Similar to many high school graduates, Marine Corps veteran Staff Sergeant Ann Pearce was not always sure of the path she would take in life.
“I graduated high school and I tried college and I wasn’t really happy with it, and I tried work and wasn’t really happy with it,” Marine Corps veteran Staff Sergeant Ann Pearce said.
Pearce’s best friend joined the Marine Corps a year before she did, and it was during her Marine Corps graduation on Parris Island that Pearce was inspired to take a new direction in life.
Pearce enlisted in 1964 at the age of 19 and said that the experience changed her life forever, adding that she was shy and had no self confidence going in.
Boot camp was quite different for women in the 1960’s – returning to Parris Island, Pearce learned typing, grooming, marching and swimming, and graduated as an outstanding member of her platoon, earning her Blue Dress.
“Our mission was to relieve a male Marine of a desk job,” Pearce said. “Your job was to be a woman.”
She was then transferred to Camp Pendleton in California where she worked in the accounting office processing travel claims before being asked to go on recruiting duty in 1966.
Growing up in Florida, Pearce dreamed of becoming a cowgirl and accepted her new duties so long as she could transfer to the Lone Star State.
“I’d already been there one year I think, and we didn’t have a woman Marine recruiter at that time. Our male recruiters were having to try and recruit women as well as the men,” 32 year-old Marine Corps veteran Colonel John Airola said.
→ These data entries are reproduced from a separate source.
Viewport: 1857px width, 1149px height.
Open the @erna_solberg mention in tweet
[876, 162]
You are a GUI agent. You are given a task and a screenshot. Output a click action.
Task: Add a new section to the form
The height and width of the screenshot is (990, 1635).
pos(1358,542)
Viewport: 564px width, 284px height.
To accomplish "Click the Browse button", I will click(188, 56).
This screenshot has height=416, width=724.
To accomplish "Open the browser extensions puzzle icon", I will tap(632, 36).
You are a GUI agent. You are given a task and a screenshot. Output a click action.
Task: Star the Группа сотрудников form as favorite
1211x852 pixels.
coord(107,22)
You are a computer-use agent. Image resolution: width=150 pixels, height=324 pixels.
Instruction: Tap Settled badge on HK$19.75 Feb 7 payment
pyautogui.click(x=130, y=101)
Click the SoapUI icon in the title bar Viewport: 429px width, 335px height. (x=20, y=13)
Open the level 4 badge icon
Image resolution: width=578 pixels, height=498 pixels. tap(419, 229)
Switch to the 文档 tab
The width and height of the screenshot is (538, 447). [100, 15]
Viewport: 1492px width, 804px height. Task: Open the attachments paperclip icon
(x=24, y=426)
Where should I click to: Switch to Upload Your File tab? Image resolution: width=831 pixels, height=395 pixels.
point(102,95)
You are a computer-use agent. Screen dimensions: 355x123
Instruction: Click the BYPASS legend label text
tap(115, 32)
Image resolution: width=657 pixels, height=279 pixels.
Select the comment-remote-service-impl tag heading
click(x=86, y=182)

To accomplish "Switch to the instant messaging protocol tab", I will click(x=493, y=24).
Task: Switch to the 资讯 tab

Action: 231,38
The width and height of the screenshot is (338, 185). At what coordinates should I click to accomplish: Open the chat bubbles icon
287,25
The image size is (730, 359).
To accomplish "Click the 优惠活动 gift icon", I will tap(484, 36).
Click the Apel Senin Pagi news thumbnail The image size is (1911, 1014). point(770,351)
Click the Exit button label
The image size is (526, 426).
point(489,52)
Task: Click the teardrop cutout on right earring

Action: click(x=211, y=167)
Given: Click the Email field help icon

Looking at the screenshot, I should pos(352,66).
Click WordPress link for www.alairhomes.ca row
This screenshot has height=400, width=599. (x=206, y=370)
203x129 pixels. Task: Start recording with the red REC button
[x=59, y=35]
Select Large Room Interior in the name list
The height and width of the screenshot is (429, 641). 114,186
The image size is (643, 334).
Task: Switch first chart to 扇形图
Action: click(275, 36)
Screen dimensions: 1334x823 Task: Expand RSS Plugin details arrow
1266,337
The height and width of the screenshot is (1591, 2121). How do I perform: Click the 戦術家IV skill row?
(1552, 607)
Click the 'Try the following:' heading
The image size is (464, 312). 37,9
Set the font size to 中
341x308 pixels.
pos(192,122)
Airola enlisted in Houston at the age of 21 in 1955 and returned to the station 10 years later as Pearce’s Officer in Charge.
Pearce was the first female recruiter for the Houston station, continuously meeting if not exceeding her quota in enlisting two women per month for the Marine Corps.
“Most of them were out of high school and it was menial jobs around here because back in the 60’s there just wasn’t the work (for women),” Pearce said. “You could be a waitress.”
Pearce spoke to young women at high school career days and public service events, following up through mail-out campaigns and phone calls.
“One girl wanted to go into the Air Force, but they wouldn’t take her because she had acne. The Air Force sent her over to me and we enlisted her, sent her over to bootcamp, and she came back after radar school,” Pearce said. “She worked at a cleaners’ in Lufkin, so you can imagine what her life would have been like if she hadn’t been in the Marine Corps.”
Pearce estimated to have enlisted over 200 young women to the Marine Corps during her four years with the Houston recruiting station.
“The whole experience was wonderful, it’s such a feeling of pride and love of your country,” Pearce said. “It’s the best thing that ever happened to me in my life.”